When you look up consulting online, you’ll often find that consulting is usually referenced in the financial, management, and planning areas of business. You might see roles in areas such as financial planning, business management, medical implementations, law, etc. However, there are also technical consultants as well that help with systems integrations and implementations.
You might be wondering now …
Are you a freelancer or consultant?
Does it matter?
That’s a good question. Yes, it does matter, based upon your client.
Ultimately, I think this is something that someone has to answer for themselves, but here’s my heuristic:
If I’m being hired for advice on systems, what systems to build and how to implement them, and more: That’s consulting.
If I’m being hired to implement an app, a website, a script, etc: That’s freelancing.
There are times when they can overlap with one client. I’ve had instances where I was hired as a consultant for a particular project. That project was a success and completed, yet the client wanted to keep me on for additional work that they had, and that turned into more of a full-time freelancing project that consisted of a bunch of smaller tasks. However, an occasional project would show up where they’d need advice and implementation support and it would ebb and flow back to a consulting project.
Furthermore, I’ll often be consulting for a client for a long period (6 months to a year or more) and during that time I’ll pick up a small freelancing project that might take me two days to a week to complete. I’ll do that on the weekends and off time to make some extra money.
In other words, you can do both, at the same time.
What should you call yourself?
This is a big one for a lot of people.
The word “Consultant” carries more professional clout than “Freelancer” does.
The term ”Freelancer” feels more “fly by night” (without reputation).

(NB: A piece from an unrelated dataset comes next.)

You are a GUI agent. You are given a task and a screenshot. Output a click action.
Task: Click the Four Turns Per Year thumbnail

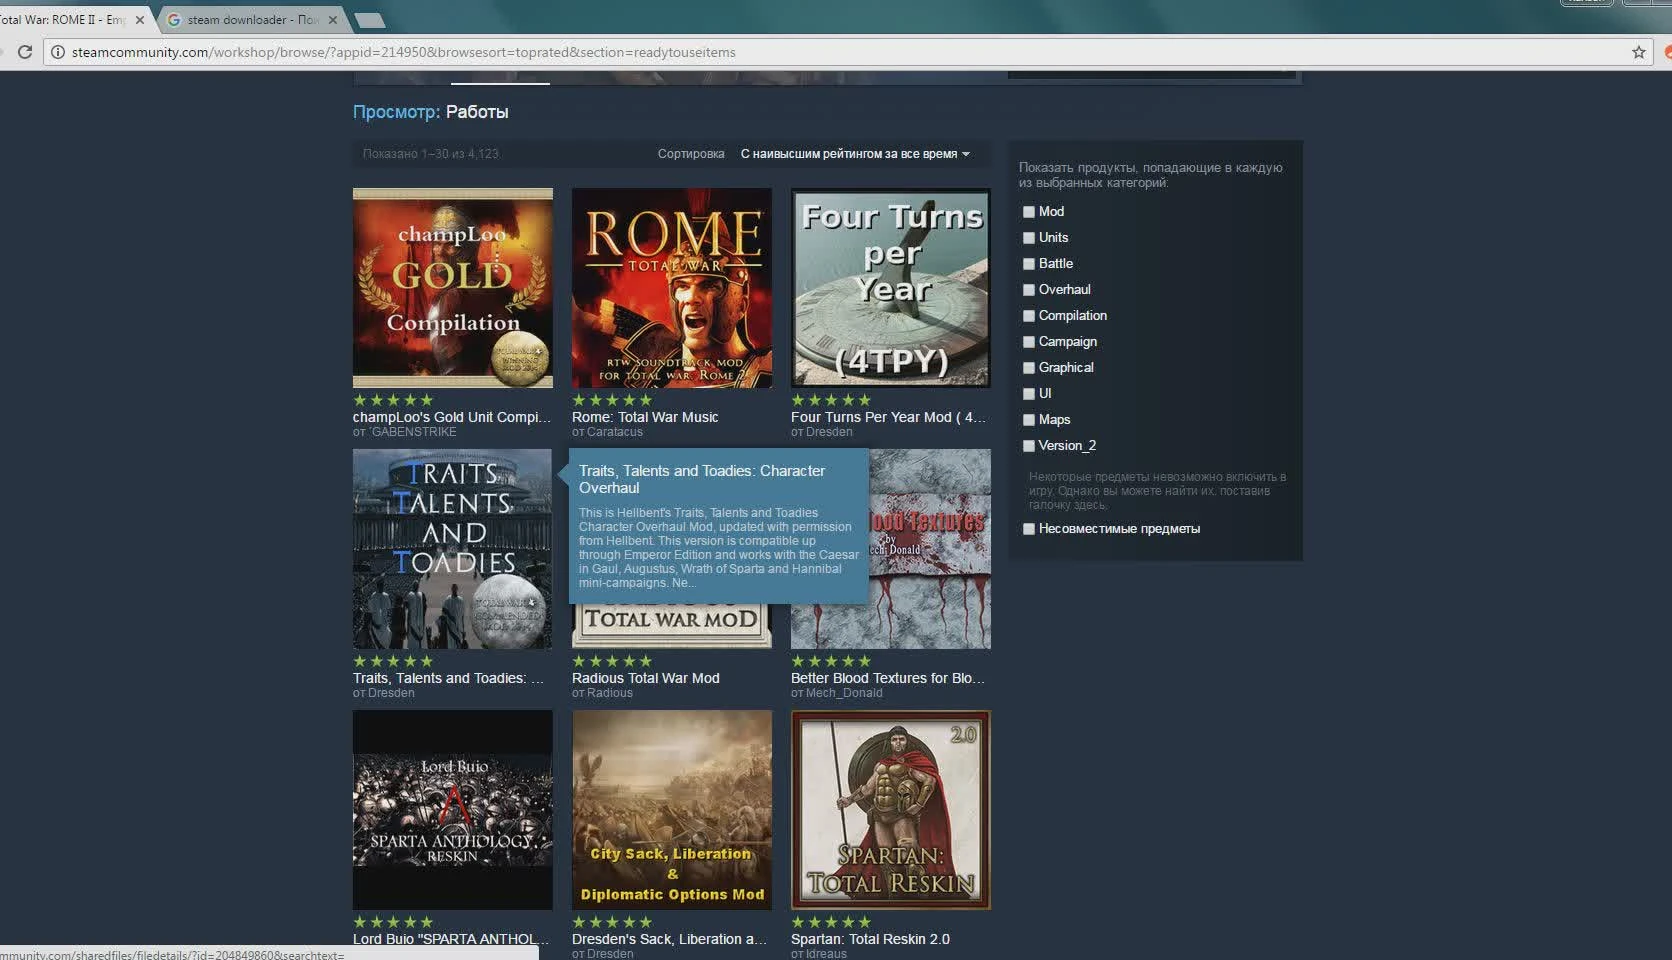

There’s nothing wrong with either term, I’m just explaining how the industry sees the words. This typically only matters when you’re trying to garner the attention of a larger client though,
Please note … the term “Consultant” comes with some additional requirements: You should be an expert in your field for you to be calling yourself a consultant.
Assume that you’re fresh out of school. You’ve never completed a project with XYZ technology. At this point, you should not call yourself a consultant on XYZ technology as you have no experience with it. However, you can still be a freelancer with it as you’re probably confident enough that you can figure it out and help the client project succeed.
If you’re talking to a larger client and you’re an expert in the technology or field then I recommend that you go with “Consultant”. It has more of a professional ring to it.
That about covers it.
For the most part, they’re the same thing, it just depends on the angle in which the client engagement starts and what they’re looking for. After that, the waters get a little muddy as implementation work is … implementation work – regardless of how you look at it.